EXCERPT TO READ -
• • • •

Very-long-term outcomes of mechanical valves in mitral position focusing on valve-related complications.

OBJECTIVES: This study aimed to examine very-long-term outcomes of a mechanical valve at the mitral position.
METHODS: This study included all patients who underwent mitral valve replacement (MVR) using a mechanical valve including urgent operation at the Department of Cardiovascular Surgery, Hyogo Brain and Heart Center, Himeji, from January 1987 to December 2015.
RESULTS: Five hundred and eighty-three patients (277 men [47.51%]; age, 61 [54-67] years) were included in this study. The implanted valve models were as follows: SJM, 221 (37.91%); ATS, 35 (6.00%); On-X, 68 (11.66%); and Carbomedics 194, (33.28%).The median clinical follow-up duration was 13.3 (7.4-19.6) years. The survival rates at 10, 15, 20 and 25 years were 81.42%, 69.27%, 56.34% and 45.03%, respectively. Thromboembolism was observed in 38 patients, and the linearized ratio for each event was 0.626%/patient-year [95% confidence interval (CI), 0.443-0.859%]. Intracranial haemorrhage and gastrointestinal bleeding were observed in 26 and 9 patients, and the linearized ratio for each event was 0.425%/patient-year (95% CI, 0.277-0.006%) and 0.145%/patient-year (95% CI, 0.067-0.276%), respectively. Major paravalvular leak was observed in 32 patients, and the linearized ratio was 0.532%/patient-year (95% CI, 0.364%-0.751%). The cumulative incidence rate of major paravalvular leak at 10, 15, 20 and 25 years was 3.7%, 5.6%, 6.4% and 10.4%, respectively. Multivariable Cox regression analysis revealed that repeated MVR and male gender were associated with major paravalvular leak.
CONCLUSIONS: Male gender and repeated MVR were risk factors for paravalvular leak after mechanical MVR. Paravalvular leak could have occurred regardless of postoperative period even at 25 years after implantation. Lifelong clinical follow-up is considered necessary.

• • • •

SUPPLIED MATERIAL -
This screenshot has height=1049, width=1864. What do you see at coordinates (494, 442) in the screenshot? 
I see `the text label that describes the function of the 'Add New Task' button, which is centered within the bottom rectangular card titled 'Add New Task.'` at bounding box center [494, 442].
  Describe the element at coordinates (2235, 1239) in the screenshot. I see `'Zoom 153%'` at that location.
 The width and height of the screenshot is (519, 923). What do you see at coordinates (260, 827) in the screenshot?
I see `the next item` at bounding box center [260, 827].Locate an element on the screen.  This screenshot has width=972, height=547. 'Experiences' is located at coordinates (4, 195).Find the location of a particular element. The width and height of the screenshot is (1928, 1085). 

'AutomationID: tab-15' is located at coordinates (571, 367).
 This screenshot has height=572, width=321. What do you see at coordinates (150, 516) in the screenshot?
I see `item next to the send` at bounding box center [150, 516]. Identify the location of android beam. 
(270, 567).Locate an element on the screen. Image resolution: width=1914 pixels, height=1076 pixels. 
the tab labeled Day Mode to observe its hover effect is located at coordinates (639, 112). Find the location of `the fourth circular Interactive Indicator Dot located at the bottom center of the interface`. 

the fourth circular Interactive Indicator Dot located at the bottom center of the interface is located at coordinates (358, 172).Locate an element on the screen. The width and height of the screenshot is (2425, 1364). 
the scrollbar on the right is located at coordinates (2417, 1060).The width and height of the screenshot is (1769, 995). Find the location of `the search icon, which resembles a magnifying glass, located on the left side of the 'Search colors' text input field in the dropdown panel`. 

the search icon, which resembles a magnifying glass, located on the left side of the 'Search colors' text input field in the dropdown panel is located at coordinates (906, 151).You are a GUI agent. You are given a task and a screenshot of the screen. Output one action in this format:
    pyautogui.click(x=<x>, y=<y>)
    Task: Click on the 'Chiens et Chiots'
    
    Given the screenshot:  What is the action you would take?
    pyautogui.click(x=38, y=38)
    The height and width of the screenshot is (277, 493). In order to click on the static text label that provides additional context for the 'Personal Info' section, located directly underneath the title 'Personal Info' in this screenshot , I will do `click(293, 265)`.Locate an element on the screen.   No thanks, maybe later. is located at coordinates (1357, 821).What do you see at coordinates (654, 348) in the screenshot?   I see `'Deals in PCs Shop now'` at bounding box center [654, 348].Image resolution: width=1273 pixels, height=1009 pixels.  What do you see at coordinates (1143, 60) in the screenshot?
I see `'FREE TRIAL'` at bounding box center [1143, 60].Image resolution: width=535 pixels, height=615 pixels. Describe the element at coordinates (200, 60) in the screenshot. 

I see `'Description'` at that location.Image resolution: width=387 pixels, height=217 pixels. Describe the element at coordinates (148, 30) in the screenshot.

• • • •

TASK A -
In the mitral valve abstract, revise the stretch from "METHODS: This study" through "to December 2015." so that "urgent operation" becomes "emergency operation".
TASK B -
According to the mitral valve abstract, what was the median clinical follow-up duration?
The items are separate from the mitral valve abstract.

EXPECTED OUTPUT A -
METHODS: This study included all patients who underwent mitral valve replacement (MVR) using a mechanical valve including emergency operation at the Department of Cardiovascular Surgery, Hyogo Brain and Heart Center, Himeji, from January 1987 to December 2015.

EXPECTED OUTPUT B -
13.3 (7.4-19.6) years.